27 Nov 2021 - Ben
Post-Hardcore, Post-Punk, Post-Rock | Release date: 12 Nov 2021
These guys have known one another, played on the same stages, and have admired each other’s music for years. Now’s the time for the highly anticipated debut EP from Washington DC’s own post-hardcore/rock/math supergroup.
The DC music scene is like that of many other cities – bands form and bands break up; musicians arrive daily to build their dream and musicians depart to chase their dream elsewhere. DC, however, has a great tradition of bands and musicians intermingling and forming exciting projects – look at The Teen Idles, Minor Threat, Fugazi, Rites of Spring and Bad Brains. What is it about the US capital that inspires such a collaborative and creative musical ecosystem?
Borne from members of The EFFECTS, Caverns, Pianos Become The Teeth and Black Clouds, these guys have known each other for years on the DC music scene – and you can almost tell from the apparent ease with which they intertwine their ideas and the unity with which they deliver their punches.
Kicking off the EP is “Light Heads” - a song that I played the hell out of on pre-release. Opening with twinkling drone, they deliver the first punch of the album straight to the solar plexus. Transitioning between what seems like a lost love and stark self-reflection (“In a mirrored room, all the angles looking back at you”), the band pull out some sonic and dynamic tricks to keep the song moving, interesting and three dimensional.

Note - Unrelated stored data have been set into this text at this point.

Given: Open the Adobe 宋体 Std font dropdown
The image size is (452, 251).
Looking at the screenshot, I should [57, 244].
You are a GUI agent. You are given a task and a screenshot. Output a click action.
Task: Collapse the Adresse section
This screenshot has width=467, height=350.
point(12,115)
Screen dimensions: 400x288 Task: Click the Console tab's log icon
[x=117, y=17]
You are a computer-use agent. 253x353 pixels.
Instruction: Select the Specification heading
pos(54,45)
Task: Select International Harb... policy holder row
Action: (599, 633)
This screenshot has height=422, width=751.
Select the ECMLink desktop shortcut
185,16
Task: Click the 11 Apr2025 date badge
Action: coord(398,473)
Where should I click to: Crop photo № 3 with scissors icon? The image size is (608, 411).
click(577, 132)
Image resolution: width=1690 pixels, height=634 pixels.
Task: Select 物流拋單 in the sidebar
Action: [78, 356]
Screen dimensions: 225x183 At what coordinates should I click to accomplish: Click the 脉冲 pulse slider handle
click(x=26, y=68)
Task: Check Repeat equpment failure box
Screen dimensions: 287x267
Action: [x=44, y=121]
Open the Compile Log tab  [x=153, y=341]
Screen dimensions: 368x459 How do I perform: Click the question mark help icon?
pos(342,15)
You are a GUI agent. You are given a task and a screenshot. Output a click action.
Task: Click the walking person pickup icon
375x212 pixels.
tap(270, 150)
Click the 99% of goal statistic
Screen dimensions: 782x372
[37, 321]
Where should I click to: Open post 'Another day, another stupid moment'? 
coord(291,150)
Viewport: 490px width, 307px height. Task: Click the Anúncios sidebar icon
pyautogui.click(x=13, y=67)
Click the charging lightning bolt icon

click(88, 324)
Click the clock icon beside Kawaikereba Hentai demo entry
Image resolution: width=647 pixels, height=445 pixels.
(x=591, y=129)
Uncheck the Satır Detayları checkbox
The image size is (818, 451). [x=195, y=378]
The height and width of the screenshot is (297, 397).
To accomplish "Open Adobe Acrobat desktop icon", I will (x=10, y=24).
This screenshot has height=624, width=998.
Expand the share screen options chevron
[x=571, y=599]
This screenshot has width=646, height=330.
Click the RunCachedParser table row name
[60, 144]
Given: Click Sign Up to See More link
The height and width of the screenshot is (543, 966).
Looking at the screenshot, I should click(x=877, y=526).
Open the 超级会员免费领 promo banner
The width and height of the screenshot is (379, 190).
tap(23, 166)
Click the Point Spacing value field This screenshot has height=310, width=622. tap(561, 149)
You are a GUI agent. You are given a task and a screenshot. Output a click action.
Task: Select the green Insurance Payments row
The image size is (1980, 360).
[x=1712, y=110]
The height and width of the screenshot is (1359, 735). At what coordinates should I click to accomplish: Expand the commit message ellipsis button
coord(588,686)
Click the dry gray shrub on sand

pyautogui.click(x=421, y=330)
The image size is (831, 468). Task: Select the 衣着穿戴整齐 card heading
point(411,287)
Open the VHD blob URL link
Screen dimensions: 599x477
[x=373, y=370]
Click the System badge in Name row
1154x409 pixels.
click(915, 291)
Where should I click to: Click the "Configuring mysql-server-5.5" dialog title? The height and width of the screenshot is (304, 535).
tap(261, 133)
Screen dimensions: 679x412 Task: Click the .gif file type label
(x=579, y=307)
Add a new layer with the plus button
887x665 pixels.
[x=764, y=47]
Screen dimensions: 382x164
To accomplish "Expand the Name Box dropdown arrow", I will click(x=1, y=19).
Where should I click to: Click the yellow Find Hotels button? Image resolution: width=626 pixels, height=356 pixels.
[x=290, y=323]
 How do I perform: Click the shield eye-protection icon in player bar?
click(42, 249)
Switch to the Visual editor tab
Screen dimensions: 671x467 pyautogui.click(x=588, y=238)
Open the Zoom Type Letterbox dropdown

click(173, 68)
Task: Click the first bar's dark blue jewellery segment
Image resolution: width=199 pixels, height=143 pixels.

“At Sea” feels altogether more menacing – delivering sandblasted depth charges beneath twirling, swirling guitars and woozy vocals opining that “No-one knows me, I’m an island.” It’s a majestic three-minute study in loneliness-as-a-wall-of-sound.
“The Romantic” is an urgent, hurrying affair that moves between chanting punk vocals and almost nursery rhyme cadence, before pausing, putting on its big boots and stomping the shade from the room.
Anyone casting their mind back to January 2020 – before all this waves hands in the air generally was happening – might remember Burial Waves releasing a video of a live performance of “Cinema Shame”, the first proper output by the band. The live video version is well worth seeking out to get a feeling of the palpable energy and synergy between the band members. The song itself cartwheels along with fizzing energy, infectious and intimate.
Spending a lot of time listening to post- music and its tendency toward v e r y l o n g s o n g s, it’s refreshing that on Holy Ground, Burial Waves, while not quite getting down to punk’s two-minute ethos, peg most of their songs at the 3–4-minute mark. The exception being the last song on the record, “The Guest”, which tips the scales at six minutes. Urgent and insistent, beautiful discordance and feedback lead the way for a musical manifesto delivered with snarling disdain. “What do you do? What do you do? Wait for the whole damn world to come around?” We don’t revolve around you, mate!
The connection and mutual respect between the members of the band is felt in the way that no-one seems to be the star of the show – it’s a team effort with no rampant egos on display. Despite being just five songs and less than 23 minutes. Holy Ground delivers more than enough ideas, dynamics and feeling to make it feel like you’re listening to a full album. You may come out of it battered and bruised from the punches, but you’ll feel like a champion.